• Brief:
Please give the lines from the first one through the line holding "I will coord(522,149).", inclusive, with "price text" renamed to "price label" and nothing else changed.

Click-target data
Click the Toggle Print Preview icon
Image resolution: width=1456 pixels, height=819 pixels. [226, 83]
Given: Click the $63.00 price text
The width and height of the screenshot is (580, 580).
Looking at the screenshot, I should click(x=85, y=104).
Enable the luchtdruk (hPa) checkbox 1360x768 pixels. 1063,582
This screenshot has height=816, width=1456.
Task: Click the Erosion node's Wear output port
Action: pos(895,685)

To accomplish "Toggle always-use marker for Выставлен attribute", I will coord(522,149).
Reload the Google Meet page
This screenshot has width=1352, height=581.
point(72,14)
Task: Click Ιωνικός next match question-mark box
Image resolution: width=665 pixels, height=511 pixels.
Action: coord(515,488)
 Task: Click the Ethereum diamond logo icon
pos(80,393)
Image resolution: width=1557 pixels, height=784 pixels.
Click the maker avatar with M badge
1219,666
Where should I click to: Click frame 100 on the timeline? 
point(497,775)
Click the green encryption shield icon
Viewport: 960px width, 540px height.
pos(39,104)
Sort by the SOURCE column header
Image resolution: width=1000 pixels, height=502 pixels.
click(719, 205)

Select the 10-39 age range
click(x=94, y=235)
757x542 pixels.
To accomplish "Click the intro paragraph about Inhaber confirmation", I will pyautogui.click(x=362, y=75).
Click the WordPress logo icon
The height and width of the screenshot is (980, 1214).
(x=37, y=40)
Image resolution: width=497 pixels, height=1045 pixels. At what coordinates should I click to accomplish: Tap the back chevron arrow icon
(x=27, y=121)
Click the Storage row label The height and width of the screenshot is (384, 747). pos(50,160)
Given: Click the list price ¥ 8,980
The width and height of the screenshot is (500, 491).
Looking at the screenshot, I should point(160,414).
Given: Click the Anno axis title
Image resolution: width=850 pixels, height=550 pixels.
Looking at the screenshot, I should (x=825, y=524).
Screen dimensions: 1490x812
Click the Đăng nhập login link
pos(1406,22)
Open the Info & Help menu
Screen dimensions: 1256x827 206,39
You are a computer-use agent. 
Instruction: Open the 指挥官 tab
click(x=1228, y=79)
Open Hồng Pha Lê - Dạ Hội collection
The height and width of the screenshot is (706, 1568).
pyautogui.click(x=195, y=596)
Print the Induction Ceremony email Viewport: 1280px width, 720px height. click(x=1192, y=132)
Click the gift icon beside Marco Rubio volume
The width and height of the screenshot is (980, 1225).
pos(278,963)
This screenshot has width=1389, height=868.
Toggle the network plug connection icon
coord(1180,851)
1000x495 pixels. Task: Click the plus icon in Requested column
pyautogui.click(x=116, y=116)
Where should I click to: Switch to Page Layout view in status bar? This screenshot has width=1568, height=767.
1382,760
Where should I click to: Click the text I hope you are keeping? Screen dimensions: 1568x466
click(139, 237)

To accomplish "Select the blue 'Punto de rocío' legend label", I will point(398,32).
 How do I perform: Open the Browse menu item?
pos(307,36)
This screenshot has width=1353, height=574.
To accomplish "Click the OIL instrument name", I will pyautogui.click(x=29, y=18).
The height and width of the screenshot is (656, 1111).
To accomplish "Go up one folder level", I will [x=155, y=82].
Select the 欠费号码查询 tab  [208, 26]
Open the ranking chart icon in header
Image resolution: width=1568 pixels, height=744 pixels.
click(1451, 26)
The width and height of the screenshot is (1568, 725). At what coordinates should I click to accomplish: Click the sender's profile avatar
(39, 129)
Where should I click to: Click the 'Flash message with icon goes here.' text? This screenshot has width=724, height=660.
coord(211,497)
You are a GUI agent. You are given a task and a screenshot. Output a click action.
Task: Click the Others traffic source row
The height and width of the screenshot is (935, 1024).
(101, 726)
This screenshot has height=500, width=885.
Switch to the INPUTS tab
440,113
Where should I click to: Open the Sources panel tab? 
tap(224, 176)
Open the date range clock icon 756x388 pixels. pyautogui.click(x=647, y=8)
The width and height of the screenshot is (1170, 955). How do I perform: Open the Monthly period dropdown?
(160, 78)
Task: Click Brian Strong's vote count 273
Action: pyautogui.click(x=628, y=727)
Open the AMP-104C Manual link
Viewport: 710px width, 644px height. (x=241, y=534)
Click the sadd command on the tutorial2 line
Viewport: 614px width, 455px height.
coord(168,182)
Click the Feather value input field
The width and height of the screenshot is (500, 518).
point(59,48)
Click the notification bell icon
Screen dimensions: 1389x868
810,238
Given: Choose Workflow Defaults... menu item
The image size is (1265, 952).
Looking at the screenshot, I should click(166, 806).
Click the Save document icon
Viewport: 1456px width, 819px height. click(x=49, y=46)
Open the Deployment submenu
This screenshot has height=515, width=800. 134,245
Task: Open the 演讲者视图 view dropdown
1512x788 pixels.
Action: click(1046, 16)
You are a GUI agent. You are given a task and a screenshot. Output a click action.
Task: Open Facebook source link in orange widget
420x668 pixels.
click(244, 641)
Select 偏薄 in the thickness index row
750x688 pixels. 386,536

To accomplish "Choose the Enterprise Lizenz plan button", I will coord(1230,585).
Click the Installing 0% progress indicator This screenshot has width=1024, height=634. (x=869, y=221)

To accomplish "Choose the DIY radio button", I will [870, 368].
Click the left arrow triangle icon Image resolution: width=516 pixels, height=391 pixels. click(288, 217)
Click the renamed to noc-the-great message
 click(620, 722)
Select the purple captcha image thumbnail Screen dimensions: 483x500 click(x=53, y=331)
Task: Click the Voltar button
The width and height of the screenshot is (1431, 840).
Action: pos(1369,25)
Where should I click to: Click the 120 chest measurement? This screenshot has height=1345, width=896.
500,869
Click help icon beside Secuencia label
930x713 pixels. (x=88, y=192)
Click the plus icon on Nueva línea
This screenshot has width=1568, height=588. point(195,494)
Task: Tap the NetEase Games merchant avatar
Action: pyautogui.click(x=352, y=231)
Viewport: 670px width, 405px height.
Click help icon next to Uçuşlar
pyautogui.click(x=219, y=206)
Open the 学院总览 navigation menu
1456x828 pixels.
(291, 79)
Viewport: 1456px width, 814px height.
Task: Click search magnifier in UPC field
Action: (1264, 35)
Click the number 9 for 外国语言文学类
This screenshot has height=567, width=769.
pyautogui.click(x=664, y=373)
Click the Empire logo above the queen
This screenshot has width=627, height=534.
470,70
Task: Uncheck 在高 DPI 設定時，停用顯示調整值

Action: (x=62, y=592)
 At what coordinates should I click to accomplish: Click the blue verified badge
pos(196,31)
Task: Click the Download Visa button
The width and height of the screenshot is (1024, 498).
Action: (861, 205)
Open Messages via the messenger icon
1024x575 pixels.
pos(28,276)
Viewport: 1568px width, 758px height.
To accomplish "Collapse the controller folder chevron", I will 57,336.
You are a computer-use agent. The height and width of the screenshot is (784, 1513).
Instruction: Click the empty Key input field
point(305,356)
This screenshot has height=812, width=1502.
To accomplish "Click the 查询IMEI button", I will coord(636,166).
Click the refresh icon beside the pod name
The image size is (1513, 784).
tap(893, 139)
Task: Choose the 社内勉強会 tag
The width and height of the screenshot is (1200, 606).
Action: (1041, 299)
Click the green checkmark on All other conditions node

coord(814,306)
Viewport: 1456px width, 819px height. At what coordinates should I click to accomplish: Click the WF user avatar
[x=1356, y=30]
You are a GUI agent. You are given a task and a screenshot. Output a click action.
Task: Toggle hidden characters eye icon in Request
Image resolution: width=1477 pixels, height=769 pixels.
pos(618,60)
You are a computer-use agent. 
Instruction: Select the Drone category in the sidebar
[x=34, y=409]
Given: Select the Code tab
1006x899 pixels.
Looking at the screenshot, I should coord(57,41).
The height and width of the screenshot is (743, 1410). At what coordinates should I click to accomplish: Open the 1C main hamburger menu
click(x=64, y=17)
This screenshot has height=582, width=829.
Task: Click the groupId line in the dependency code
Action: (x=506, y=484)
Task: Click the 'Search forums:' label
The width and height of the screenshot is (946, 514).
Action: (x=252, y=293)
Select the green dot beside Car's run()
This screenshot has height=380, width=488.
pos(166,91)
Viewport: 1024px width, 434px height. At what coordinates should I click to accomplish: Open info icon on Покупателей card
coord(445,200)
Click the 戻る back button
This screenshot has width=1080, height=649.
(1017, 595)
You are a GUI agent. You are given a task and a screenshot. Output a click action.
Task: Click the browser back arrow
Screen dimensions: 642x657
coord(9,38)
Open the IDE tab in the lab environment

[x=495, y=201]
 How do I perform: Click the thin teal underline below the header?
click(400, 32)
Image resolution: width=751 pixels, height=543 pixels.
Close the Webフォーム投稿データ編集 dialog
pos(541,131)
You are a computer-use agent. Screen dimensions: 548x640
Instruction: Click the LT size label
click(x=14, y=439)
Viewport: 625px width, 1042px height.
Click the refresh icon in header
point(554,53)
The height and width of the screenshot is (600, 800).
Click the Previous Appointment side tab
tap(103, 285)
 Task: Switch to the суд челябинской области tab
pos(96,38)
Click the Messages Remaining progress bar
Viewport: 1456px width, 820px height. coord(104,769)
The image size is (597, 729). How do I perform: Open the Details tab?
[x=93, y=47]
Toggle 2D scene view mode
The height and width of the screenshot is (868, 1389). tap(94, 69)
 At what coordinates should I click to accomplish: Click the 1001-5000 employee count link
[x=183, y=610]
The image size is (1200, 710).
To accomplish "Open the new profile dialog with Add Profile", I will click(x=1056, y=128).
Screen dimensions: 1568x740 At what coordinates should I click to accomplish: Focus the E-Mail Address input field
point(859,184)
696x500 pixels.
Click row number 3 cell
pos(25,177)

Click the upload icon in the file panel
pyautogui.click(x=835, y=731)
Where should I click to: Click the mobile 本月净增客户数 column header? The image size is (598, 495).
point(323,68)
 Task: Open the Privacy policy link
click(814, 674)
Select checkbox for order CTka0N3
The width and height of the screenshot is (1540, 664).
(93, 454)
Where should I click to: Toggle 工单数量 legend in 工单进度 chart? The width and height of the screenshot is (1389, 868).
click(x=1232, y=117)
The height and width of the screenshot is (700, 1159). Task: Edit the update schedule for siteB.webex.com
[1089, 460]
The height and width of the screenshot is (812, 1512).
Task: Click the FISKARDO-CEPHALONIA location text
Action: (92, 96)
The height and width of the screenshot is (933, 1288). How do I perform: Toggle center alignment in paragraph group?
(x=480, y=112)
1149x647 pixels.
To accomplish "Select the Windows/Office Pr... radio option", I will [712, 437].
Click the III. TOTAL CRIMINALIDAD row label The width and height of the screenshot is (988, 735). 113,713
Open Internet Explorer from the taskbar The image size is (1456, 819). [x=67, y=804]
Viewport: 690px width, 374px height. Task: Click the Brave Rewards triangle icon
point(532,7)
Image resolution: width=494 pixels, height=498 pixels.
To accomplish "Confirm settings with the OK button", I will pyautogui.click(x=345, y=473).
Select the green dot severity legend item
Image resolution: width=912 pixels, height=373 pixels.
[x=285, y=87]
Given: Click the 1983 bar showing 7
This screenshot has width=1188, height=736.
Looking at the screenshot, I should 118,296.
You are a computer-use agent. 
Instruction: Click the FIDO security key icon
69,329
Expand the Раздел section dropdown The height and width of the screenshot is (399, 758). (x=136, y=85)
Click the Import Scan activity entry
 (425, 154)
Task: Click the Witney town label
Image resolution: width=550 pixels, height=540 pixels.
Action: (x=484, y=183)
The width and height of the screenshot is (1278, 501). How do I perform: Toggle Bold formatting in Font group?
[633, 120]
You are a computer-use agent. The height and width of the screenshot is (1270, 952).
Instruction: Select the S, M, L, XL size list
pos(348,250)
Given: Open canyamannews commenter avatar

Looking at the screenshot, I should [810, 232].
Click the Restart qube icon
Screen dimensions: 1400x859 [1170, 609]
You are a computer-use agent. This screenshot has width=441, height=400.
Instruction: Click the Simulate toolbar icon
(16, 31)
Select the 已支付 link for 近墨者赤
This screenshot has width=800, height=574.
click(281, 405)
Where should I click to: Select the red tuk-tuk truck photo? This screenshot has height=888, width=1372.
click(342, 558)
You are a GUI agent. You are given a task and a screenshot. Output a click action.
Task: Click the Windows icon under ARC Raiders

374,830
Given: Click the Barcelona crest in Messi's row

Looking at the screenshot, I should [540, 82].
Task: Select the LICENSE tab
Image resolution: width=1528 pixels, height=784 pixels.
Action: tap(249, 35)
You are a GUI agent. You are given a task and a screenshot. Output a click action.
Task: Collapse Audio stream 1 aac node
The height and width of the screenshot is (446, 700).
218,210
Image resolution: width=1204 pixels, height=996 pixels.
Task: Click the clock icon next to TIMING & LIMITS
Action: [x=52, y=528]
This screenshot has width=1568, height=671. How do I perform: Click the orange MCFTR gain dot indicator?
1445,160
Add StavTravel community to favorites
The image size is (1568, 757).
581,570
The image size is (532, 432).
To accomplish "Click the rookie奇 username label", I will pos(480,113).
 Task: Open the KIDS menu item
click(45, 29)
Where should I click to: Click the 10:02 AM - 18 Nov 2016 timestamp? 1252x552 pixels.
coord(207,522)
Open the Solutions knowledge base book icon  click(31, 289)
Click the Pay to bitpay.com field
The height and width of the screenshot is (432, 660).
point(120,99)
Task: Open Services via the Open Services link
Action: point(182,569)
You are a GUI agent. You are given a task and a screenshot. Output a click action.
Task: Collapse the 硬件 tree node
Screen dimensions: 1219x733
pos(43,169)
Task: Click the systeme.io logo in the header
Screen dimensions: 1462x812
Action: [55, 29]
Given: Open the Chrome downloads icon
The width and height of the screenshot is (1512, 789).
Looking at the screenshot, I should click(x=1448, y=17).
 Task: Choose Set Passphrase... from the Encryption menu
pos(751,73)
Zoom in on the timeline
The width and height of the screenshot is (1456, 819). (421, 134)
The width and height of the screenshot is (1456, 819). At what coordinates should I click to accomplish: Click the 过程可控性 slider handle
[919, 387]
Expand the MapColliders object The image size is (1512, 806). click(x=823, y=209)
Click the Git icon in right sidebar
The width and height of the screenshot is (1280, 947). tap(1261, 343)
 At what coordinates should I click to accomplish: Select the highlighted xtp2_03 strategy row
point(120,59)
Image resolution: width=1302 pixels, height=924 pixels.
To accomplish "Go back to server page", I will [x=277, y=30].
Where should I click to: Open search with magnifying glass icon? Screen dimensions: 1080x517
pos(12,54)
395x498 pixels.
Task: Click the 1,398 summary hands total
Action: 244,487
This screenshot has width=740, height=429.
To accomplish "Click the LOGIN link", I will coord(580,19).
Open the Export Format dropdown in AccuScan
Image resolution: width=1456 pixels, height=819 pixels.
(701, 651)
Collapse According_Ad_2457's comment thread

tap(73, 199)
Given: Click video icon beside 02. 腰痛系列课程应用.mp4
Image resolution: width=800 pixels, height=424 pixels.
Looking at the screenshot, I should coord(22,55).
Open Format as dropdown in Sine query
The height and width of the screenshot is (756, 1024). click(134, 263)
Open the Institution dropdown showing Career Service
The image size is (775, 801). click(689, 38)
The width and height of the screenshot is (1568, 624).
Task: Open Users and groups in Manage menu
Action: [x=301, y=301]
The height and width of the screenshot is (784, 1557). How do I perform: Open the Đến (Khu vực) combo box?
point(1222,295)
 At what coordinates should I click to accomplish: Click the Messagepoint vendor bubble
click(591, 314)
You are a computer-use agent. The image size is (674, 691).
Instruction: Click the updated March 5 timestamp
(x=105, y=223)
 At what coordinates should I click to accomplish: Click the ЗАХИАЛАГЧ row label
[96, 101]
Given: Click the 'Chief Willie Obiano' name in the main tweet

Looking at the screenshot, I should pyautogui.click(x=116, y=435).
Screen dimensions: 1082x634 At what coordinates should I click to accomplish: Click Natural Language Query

• Task response:
Click the Toggle Print Preview icon
Image resolution: width=1456 pixels, height=819 pixels. [226, 83]
Given: Click the $63.00 price label
The width and height of the screenshot is (580, 580).
Looking at the screenshot, I should click(x=85, y=104).
Enable the luchtdruk (hPa) checkbox 1360x768 pixels. 1063,582
This screenshot has height=816, width=1456.
Task: Click the Erosion node's Wear output port
Action: pos(895,685)

To accomplish "Toggle always-use marker for Выставлен attribute", I will coord(522,149).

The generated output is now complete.